With this setup, if the primary node (associated with PrimaryMongoDB) becomes unhealthy, Route 53 will automatically start returning the IP address of the secondary node (associated with SecondaryMongoDB) for mongo.yourdomain.com. Your application should be configured to connect to mongo.yourdomain.com.

C++ Application Integration for MongoDB Failover

Your C++ application needs to be aware of the DNS endpoint and handle potential connection errors gracefully. The key is to connect to the DNS name (e.g., mongo.yourdomain.com) rather than a static IP. The MongoDB C++ driver typically handles replica set discovery and failover internally if configured correctly.

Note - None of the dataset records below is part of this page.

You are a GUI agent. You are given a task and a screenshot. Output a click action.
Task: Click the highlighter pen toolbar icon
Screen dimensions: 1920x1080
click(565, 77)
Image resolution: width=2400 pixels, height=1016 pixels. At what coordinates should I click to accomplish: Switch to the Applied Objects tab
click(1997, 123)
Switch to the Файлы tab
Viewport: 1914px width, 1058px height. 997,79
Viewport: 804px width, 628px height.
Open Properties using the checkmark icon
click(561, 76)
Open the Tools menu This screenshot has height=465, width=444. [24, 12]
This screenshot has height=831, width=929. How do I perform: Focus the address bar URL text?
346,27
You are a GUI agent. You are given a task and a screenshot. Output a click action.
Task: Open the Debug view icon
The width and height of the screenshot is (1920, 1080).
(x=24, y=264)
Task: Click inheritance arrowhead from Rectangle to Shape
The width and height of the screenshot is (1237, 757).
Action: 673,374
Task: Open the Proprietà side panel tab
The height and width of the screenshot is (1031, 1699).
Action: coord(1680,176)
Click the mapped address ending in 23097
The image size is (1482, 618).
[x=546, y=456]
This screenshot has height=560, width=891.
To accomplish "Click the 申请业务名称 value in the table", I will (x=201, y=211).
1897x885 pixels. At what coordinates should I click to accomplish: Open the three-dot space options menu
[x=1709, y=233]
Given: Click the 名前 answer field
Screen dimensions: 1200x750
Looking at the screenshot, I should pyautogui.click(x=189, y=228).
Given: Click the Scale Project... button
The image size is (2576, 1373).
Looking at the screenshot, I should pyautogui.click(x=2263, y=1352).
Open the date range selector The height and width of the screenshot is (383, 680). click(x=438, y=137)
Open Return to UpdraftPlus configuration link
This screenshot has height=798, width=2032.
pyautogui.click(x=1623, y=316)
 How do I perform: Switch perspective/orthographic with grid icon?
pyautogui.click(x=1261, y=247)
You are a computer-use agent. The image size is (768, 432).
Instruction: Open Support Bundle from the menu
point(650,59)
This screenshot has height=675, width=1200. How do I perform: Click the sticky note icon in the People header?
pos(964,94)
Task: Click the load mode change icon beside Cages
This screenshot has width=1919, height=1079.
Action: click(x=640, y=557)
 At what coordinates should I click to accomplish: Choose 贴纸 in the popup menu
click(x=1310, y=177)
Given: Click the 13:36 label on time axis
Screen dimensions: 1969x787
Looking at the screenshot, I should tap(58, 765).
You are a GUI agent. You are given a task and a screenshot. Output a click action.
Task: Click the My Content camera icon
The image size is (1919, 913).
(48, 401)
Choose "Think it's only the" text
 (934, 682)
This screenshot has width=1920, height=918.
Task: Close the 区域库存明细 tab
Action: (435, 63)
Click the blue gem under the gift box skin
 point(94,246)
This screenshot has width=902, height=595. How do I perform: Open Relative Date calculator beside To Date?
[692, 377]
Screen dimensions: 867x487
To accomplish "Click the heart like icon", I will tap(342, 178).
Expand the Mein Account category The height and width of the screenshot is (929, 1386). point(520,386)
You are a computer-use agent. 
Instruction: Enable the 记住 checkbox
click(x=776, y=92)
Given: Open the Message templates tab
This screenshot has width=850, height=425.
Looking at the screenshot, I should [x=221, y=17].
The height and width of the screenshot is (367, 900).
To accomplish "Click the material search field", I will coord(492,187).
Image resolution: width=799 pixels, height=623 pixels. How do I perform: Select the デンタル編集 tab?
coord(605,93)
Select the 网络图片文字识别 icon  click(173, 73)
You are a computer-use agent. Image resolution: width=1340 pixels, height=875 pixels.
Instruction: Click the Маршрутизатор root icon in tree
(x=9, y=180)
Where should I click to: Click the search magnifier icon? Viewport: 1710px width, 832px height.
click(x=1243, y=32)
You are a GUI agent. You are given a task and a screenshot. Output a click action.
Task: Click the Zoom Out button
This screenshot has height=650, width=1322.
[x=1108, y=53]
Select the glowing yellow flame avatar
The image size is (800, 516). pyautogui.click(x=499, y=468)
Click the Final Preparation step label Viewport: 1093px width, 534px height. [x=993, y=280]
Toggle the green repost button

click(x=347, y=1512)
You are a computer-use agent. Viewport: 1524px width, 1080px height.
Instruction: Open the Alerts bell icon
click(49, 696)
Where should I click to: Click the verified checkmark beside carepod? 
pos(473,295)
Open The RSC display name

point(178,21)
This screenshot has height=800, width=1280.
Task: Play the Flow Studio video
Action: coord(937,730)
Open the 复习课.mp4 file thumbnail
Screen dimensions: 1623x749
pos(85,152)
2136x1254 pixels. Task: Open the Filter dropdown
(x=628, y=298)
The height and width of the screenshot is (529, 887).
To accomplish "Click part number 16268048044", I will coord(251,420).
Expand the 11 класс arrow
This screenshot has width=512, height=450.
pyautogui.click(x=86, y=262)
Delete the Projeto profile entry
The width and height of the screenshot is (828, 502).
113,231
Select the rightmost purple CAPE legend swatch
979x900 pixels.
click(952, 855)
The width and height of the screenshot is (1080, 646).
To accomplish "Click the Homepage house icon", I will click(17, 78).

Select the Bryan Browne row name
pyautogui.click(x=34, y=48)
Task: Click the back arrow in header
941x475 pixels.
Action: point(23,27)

Step 1: MongoDB C++ Driver Connection String

#include <iostream>
#include <mongocxx/client.hpp>
#include <mongocxx/instance.hpp>
#include <mongocxx/uri.hpp>
#include <mongocxx/options/client.hpp>
#include <bsoncxx/stdx/optional.hpp>

int main() {
    mongocxx::instance instance{};

    // Use the DNS name that Route 53 manages
    mongocxx::uri uri("mongodb://mongo.yourdomain.com:27017/?replicaSet=rs0");

    mongocxx::options::client client_options;
    // Set a reasonable connection timeout and server selection timeout
    client_options.connect_timeout(std::chrono::seconds(5));
    client_options.server_selection_timeout(std::chrono::seconds(10));

    mongocxx::client client(uri, client_options);

    try {
        // Attempt to access a database to trigger connection and server selection
        auto db = client["mydatabase"];
        auto collection = db["mycollection"];

        std::cout << "Successfully connected to MongoDB replica set." << std::endl;

        // Example write operation
        collection.insert_one(bsoncxx::builder::basic::make_document(
            bsoncxx::builder::basic::kvp("hello", "world")
        ));
        std::cout << "Insert operation successful." << std::endl;

    } catch (const mongocxx::exception& e) {
        std::cerr << "MongoDB connection or operation failed: " << e.what() << std::endl;
        return 1;
    }

    return 0;
}

The MongoDB C++ driver, when connecting to a replica set using a DNS name that Route 53 manages, will automatically discover the topology. If the primary node fails, the driver will detect the change (via heartbeats or failed operations) and initiate a new server selection process, eventually connecting to the newly elected primary. The server_selection_timeout is critical here; it defines how long the driver will wait to find a suitable server before giving up.

Monitoring and Alerting

Automated failover is only part of the solution. Comprehensive monitoring and alerting are essential to ensure the system is functioning as expected and to be notified of failures that require investigation.

• Route 53 Health Check Status: Monitor the health check status in the AWS console. Set up CloudWatch Alarms based on the health check status.
• MongoDB Replica Set Status: Use tools like mongostat, mongotop, or custom scripts to monitor replica set lag, oplog window, and member states.
• Application Logs: Ensure your C++ application logs connection errors and other relevant information.
• EC2 Instance Metrics: Monitor CPU, memory, and network utilization of your MongoDB and health check EC2 instances.

By combining Route 53’s DNS failover capabilities with a well-configured MongoDB replica set and a resilient C++ application, you can achieve a robust disaster recovery strategy for your critical data infrastructure on AWS.